> Instructions to follow
Return the full post on stolen Cedars-Sinai medical records verbatim, from its headline through its final sentence.
[Opening Provided text section]
Junkfood Science: The hospital was unaware any medical records had been stolen…

December 23, 2008

The hospital was unaware any medical records had been stolen…

The steady reports of security breaches of electronic medical records are too numerous to report. The latest one at Cedars-Sinai Medical Center in Los Angeles deserves a special note, though, because the hospital has had a history of problems with breaches of patients’ private medical information and yet, in this latest identity theft, hospital officials were oblivious that the records had even been stolen and were being used for illegal activity until alerted by prosecutors.

It shows, once again, as security experts know, that no electronic system is invulnerable.

This morning, the Los Angeles Times reported that more than 1,000 patients at Cedars-Sinai had had their personal information stolen by a former employee in the hospital’s billing department, which prosecutors allege was being used in an insurance company scheme to submit fraudulent claims for fictitious labwork. Jane Robison, a spokeswoman for the Los Angeles County district attorney's office said their investigation is continuing, and the scope and scale of the alleged theft could grow.

Alexandra Zavis, writing for the LA Times, provided the known details in the full article, but more importantly, put some troubling pieces of this story together:

Hospitals' increasing reliance on computerized record-keeping has provided new avenues for identity theft and invasions of medical privacy. As recently as May, a Glendale man was convicted of using the names of hundreds of Los Angeles County and city employees to submit fraudulent claims for diagnostic services amounting to more than a quarter-million dollars.

Cedars-Sinai officials said they are serious about their responsibility to protect patients' information. "In this case, it appears the privacy breach was not the result of someone accessing information they should not have accessed, but instead the privacy breach involved an individual illegally using information that he had legitimate access to as part of his job," Chief Financial Officer Edward Prunchunas wrote in the letter that the hospital provided to The Times…

[Prunchunas] said hospital officials had no knowledge of any illegal activity until alerted recently by prosecutors

The LA Times goes on to report that this renowned hospital has an in-depth security system in place for its electronic medical records and continually evaluates and works to improve it, and has put in place even more security for high-profile patients. Never the less, it “has faced previous problems with breaches of patient confidentiality,” which were described in the article. This problem is not unique to Cedars-Sinai. “Similar problems have surfaced at one of the hospital's major competitors, UCLA Medical Center, where at least 165 staff members have been disciplined for improperly accessing the files of more than 1,000 patients, including California First Lady Maria Shriver, actress Farrah Fawcett and singer Britney Spears.”
[Closing Provided text section]
[Opening Records section]
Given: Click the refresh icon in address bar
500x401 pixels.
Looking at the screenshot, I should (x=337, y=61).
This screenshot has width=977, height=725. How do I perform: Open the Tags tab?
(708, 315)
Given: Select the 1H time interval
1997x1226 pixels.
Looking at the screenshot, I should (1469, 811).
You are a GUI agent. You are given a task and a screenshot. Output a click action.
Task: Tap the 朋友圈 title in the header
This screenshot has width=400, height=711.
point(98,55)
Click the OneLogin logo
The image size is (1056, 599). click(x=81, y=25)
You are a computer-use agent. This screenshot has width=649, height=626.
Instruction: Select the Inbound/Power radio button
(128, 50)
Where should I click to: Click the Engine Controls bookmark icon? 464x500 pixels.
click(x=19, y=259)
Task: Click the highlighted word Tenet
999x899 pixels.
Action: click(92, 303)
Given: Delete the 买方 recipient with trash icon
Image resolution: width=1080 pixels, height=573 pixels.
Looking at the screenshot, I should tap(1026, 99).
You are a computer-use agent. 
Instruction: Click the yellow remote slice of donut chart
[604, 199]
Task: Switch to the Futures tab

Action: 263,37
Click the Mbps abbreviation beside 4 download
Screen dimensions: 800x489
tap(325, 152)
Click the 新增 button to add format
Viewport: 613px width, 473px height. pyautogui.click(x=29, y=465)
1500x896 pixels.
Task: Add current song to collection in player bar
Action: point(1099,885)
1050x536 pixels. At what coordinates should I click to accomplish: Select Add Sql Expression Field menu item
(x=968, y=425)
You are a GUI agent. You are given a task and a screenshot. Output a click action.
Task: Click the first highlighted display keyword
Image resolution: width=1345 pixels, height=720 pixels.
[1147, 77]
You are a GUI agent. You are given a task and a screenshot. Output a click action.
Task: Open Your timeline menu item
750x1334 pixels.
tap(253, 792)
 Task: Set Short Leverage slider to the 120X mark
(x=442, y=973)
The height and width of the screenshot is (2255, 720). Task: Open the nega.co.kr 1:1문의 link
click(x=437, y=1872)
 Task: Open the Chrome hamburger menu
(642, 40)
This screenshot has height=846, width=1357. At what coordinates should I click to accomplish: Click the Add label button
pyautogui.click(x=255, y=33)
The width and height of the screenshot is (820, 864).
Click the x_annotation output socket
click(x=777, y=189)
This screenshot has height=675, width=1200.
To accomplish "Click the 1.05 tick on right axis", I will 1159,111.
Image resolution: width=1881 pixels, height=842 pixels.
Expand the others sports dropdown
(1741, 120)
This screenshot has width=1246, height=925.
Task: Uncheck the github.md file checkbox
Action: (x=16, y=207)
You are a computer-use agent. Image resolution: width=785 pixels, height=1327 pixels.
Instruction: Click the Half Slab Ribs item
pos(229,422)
[Closing Records section]
> Answer section
Junkfood Science: The hospital was unaware any medical records had been stolen…

December 23, 2008

The hospital was unaware any medical records had been stolen…

The steady reports of security breaches of electronic medical records are too numerous to report. The latest one at Cedars-Sinai Medical Center in Los Angeles deserves a special note, though, because the hospital has had a history of problems with breaches of patients’ private medical information and yet, in this latest identity theft, hospital officials were oblivious that the records had even been stolen and were being used for illegal activity until alerted by prosecutors.

It shows, once again, as security experts know, that no electronic system is invulnerable.

This morning, the Los Angeles Times reported that more than 1,000 patients at Cedars-Sinai had had their personal information stolen by a former employee in the hospital’s billing department, which prosecutors allege was being used in an insurance company scheme to submit fraudulent claims for fictitious labwork. Jane Robison, a spokeswoman for the Los Angeles County district attorney's office said their investigation is continuing, and the scope and scale of the alleged theft could grow.

Alexandra Zavis, writing for the LA Times, provided the known details in the full article, but more importantly, put some troubling pieces of this story together:

Hospitals' increasing reliance on computerized record-keeping has provided new avenues for identity theft and invasions of medical privacy. As recently as May, a Glendale man was convicted of using the names of hundreds of Los Angeles County and city employees to submit fraudulent claims for diagnostic services amounting to more than a quarter-million dollars.

Cedars-Sinai officials said they are serious about their responsibility to protect patients' information. "In this case, it appears the privacy breach was not the result of someone accessing information they should not have accessed, but instead the privacy breach involved an individual illegally using information that he had legitimate access to as part of his job," Chief Financial Officer Edward Prunchunas wrote in the letter that the hospital provided to The Times…

[Prunchunas] said hospital officials had no knowledge of any illegal activity until alerted recently by prosecutors

The LA Times goes on to report that this renowned hospital has an in-depth security system in place for its electronic medical records and continually evaluates and works to improve it, and has put in place even more security for high-profile patients. Never the less, it “has faced previous problems with breaches of patient confidentiality,” which were described in the article. This problem is not unique to Cedars-Sinai. “Similar problems have surfaced at one of the hospital's major competitors, UCLA Medical Center, where at least 165 staff members have been disciplined for improperly accessing the files of more than 1,000 patients, including California First Lady Maria Shriver, actress Farrah Fawcett and singer Britney Spears.”